Are you worried about the finale and how people are going to respond to it? Or are you just trying not to think about it?

Cuse: I think we're actually kind of excited about it. We've known large parts of the finale for a long time and I think it's like we're finally going to get a chance to end the show and see how people respond to it. We're really proud of the finale.

On some level it's hard because how the audience reacts is kind of out of our control. What we can do is basically make the best version of the end of the show that we knew how to do. And we feel like we made the version of the finale we wanted to make.

After the last moment of the show, what would you say is the emotion most people are most likely to feel?

Cuse: I hope sadness. If you go to a movie and it's a great experience, the experience at the end of it is always like this sadness that it's over, that your time with these characters is finished.

Lindelof: There's two things that are going to happen when the show ends. The first feeling is going to be based on what you just watched, the actual content. And the other is the feeling that you have as a result of knowing that the show is actually over. And some people are going to confuse the two.

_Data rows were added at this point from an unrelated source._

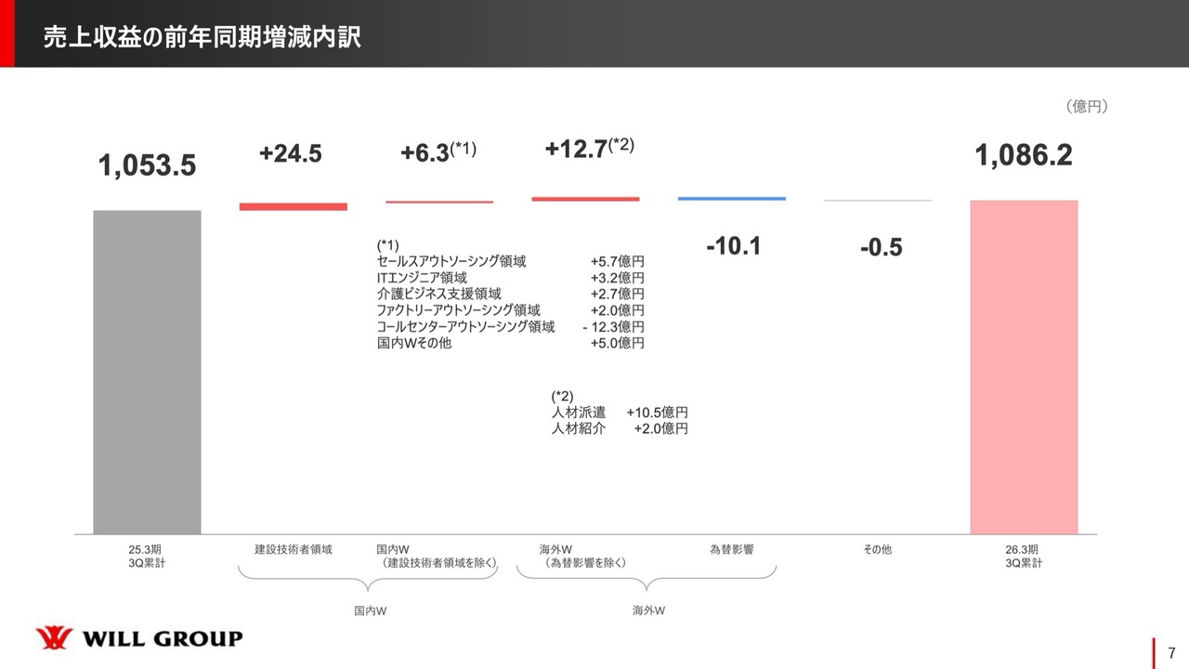Click the WILL GROUP logo emblem
The width and height of the screenshot is (1189, 669).
tap(53, 639)
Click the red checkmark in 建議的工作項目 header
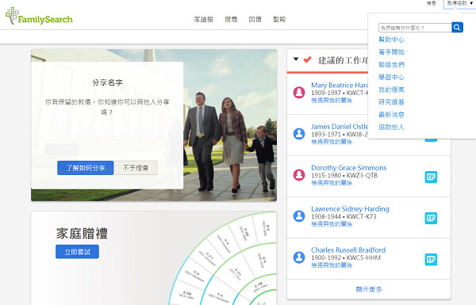This screenshot has width=476, height=305. (308, 59)
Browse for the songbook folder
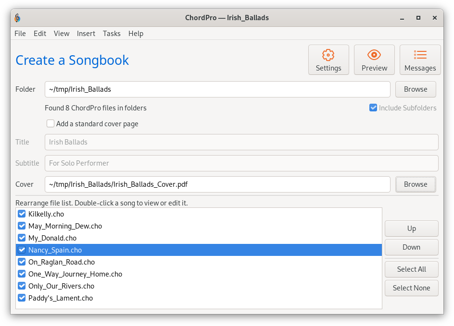The width and height of the screenshot is (454, 326). (416, 89)
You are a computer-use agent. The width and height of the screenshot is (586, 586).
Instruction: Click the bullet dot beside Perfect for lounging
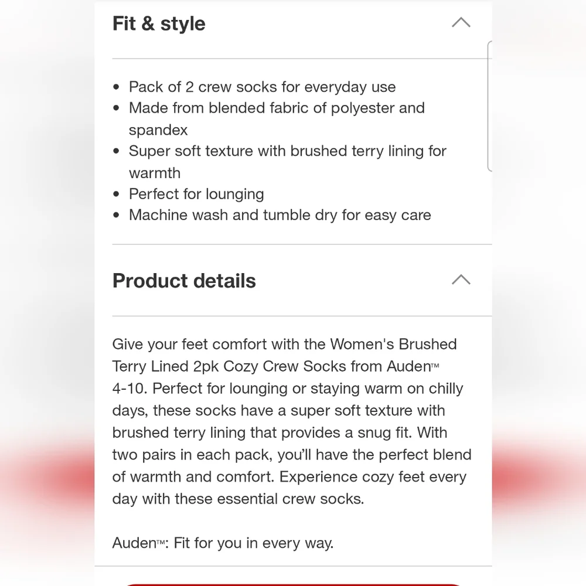tap(116, 194)
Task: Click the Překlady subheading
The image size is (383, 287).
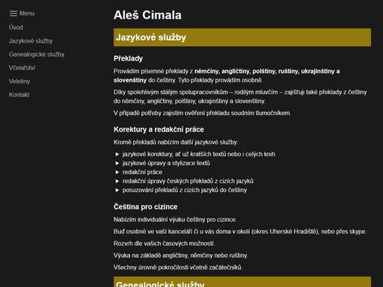Action: point(128,58)
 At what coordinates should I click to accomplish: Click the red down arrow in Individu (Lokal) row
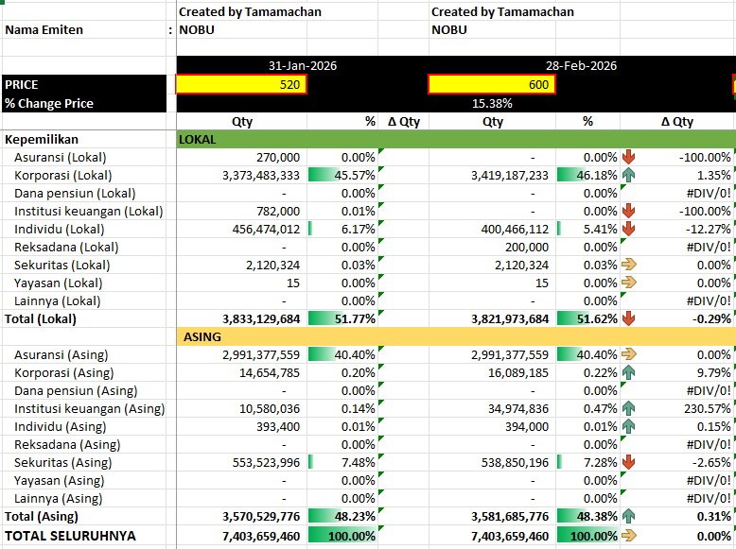click(x=629, y=229)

And I think one of the really brilliant things about "The Sopranos" [finale] as a storyteller is the artistry of it, which Carlton and I have talked about ad nauseum. Basically David Chase said: I'm going to take away from you the first feeling, which is that feeling of "The show's over. How do I feel about that?" -- and he replaced it with "What just happened? Did my cable go out? I'm a little surprised by this." So the idea that the show ended so abruptly, as opposed to, we moved out of the diner and he played the emotion of, ah, this is the final shot of "The Sopranos" -- this is what it is.

We did the exact opposite. We leaned into the emotion. And you know, we tried to take those two feelings and make them the same, which is that what you're watching on the screen is exactly the same as "The show is ending."

After the series ends, you're going into radio silence and not speaking publicly about the finale. Do you know what the statute of limitations on that silence will be?

Cuse: No

Lindelof: The interpretive element of "Lost," the fact that you immediately need as soon as the episode is over to seek out a community of people to express your own thoughts about it, understand what they thought about it and form an opinion, that's the bread and butter of the show. The more we talk about what our intention was, the more we take it away from the audience. And we have no interest in doing that, ever.